Le chemin vers Tyr révèle l’ampleur de la crise, décrit l’article dans The Atlantic. L’autoroute longeant la mer, habituellement embouteillée, est presque vide. Le chauffeur roule à plus de 140 km/h. De la fumée des bombardements de la nuit précédente est visible des deux côtés de la route. Les drapeaux jaunes du Hezbollah flottent au vent, accompagnés de panneaux d’affichage récents de « martyrs » avec l’inscription « Nasrallah ‘Aat », un jeu de mots en arabe signifiant « victoire de D’ ». Sur le bord de la route nord, des dizaines de voitures abandonnées – des familles fuyant le sud, à court de carburant, qui ont continué à pied.
La ville de Tyr, d’ordinaire animée, est décrite par le journaliste comme une ville fantôme. L’hôtel Rest House, un complexe touristique clôturé, s’est transformé en refuge pour réfugiés et journalistes. Depuis sa vaste terrasse avec vue sur une plage magnifique, on peut voir les lancements de roquettes du Hezbollah. « Ça arrive souvent », a dit un journaliste arabe. « C’est la guerre. On s’y habitue, jusqu’à ce que les lignes changent et que les missiles tombent sur vous. »

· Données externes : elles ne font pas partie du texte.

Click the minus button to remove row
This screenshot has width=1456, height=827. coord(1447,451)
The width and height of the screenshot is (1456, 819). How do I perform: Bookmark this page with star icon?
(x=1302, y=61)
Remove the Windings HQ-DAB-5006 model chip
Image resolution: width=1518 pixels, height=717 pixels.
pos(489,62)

À Saïda, un bombardement d’un immeuble résidentiel a fait au moins 45 morts, selon le ministère libanais de la Santé. Israël, indique l’article, a déclaré avoir éliminé un commandant local du Hezbollah et plusieurs militants. Mohammad Ahmad Jiradi, 31 ans, a été parmi les premiers sur place. « J’ai entendu les cris des gens sous les décombres », a-t-il raconté. « J’ai vu ma tante lorsqu’ils l’ont sortie. Ses organes internes étaient visibles, sa tête écrasée. C’est la dernière image que j’ai d’elle. »
Une habitante, Liyal, a expliqué comment de nombreux habitants reçoivent des appels téléphoniques d’Israéliens les avertissant d’évacuer leurs maisons. Beaucoup suivent le compte X d’Avichay Adraee, le porte-parole de Tsahal en arabe, qui publie des avertissements sur les frappes imminentes. La voisine de Liyal, Ghadir, a reçu un appel d’une personne parlant arabe avec un accent palestinien, qui connaissait tous ses détails personnels. Après avoir quitté son appartement, l’immeuble a été bombardé cette nuit-là.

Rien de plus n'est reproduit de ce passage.